素材そのものの味がいいから、少し薄味にして正解だったな。
「良かったわ!食べる前に出られて」
「ん。一緒に作ってて驚いた」
味見したもんね。
「レッドコークの肉も採って来よう!」
「なら、ミノタウロスキングもあった方がいいのではないか?」
「それはちょっと…エメルだってどれ位動けるか確認したいでしょ?」
「そうね。確実に強くなってるとは思うけど、無理はするべきじゃないと思うわ」
無理はしたばかりだ。エメルは甲羅を砕かれたのだ。
「ミノタウロスの肉はまだ残ってるから、それでいいよ」
ふふ。明日はご馳走!あ、ギルドも行かないとね。そんなに量は要らないけど、蛇君の血は強力な栄養剤の原料になるからね。

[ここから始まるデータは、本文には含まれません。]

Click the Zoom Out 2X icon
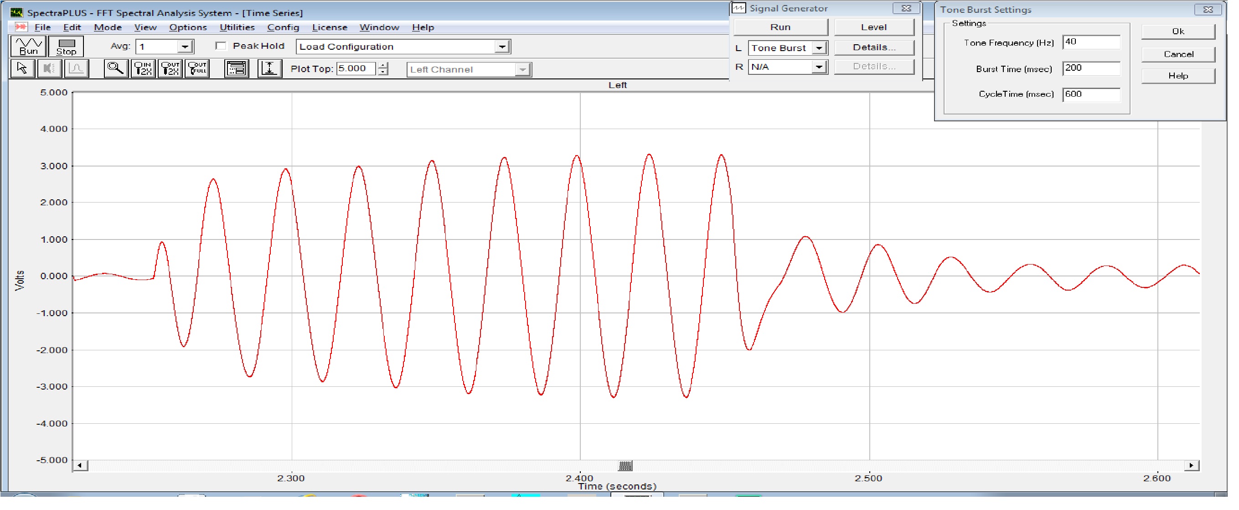The image size is (1239, 510). (170, 68)
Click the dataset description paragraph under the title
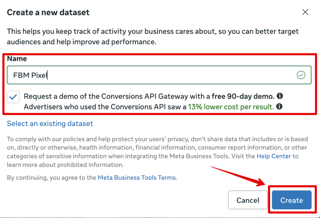This screenshot has height=218, width=320. 153,36
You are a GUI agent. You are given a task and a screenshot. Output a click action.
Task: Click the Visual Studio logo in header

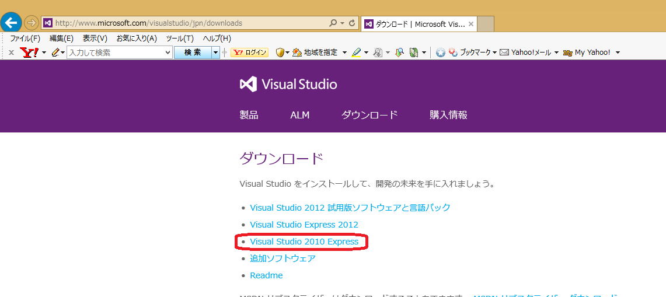288,84
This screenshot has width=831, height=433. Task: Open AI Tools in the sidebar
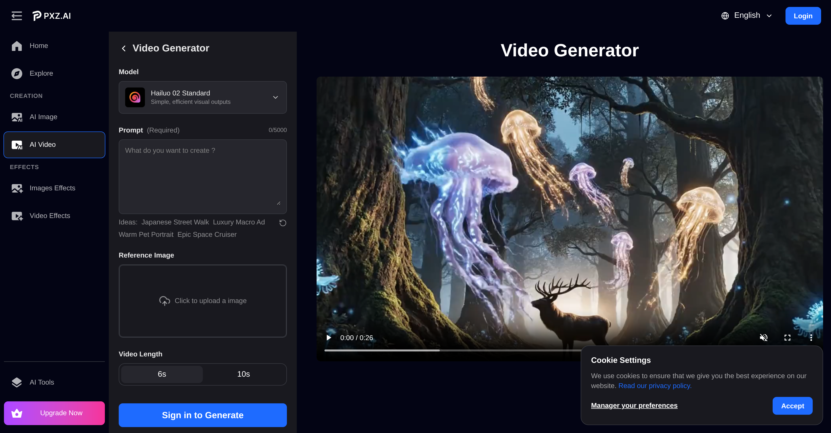(x=42, y=382)
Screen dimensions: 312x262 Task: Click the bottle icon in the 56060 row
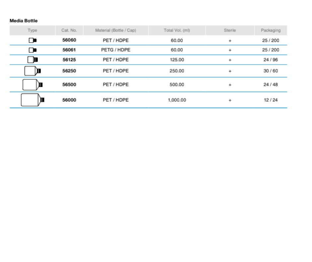point(33,41)
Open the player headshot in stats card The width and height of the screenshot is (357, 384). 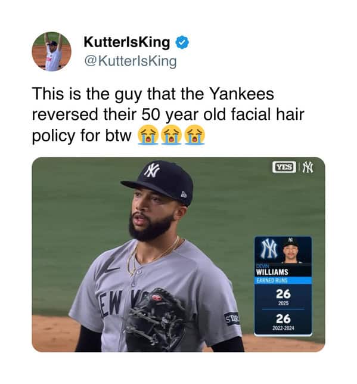tap(291, 250)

翌日、一応教会には行ってみたけど、何の応答もなかった。
凄く忙しいと思うし、あの聖域結界を造り出す神具があれば教会じゃなくてもいいけど、気分的に場所は教会がいいと思う。
血と残りの蛇君の肉を受け取って、かなりの金額を受け取った。え…高過ぎない?
内訳を聞くとそうでもないみたい。皮も骨も優秀な素材みたいだ。
肉も高額買い取りしてくれるみたいだけど、売る予定はない。
「そうだよな…収納庫持ってたら売らないよな…」
だって美味しかったんだもん。
「それと、イビルバイパーを倒してしまうんだ。各個人の力は見させて貰うが、Aランクになる試験を受けないか?」
「指名依頼とか面倒そうなので、このままでいいです」
「いや、しかし…Aランクの依頼は国からの依頼も多い。収入は段違いだぞ?それに名誉とか、まあ、貴族との係わりが多くなるだろうから、嫌がる奴もいるが」
「マナーとか不安なので、止めておきます」
「いや…こっちは冒険者なんだ。そこはあまり気にされないと思うが」
「元々私達、ダンジョン攻略が好きなので、遠慮しておきます」
「いや、お父さんの意見も聞いてからにしたらどうだ?」
「お父さんも堅苦しいのは好きじゃないので」
「はあ…まあ一応こんな話をされたってのは伝えてくれ。それと、暫くはこの辺にいるのか?」
「そこのダンジョンで美味しい果物食べ放題してます!」
「そうか…」
さて!今日は美味しい物パーティーだし、レッドコークの肉を集めに行かないと!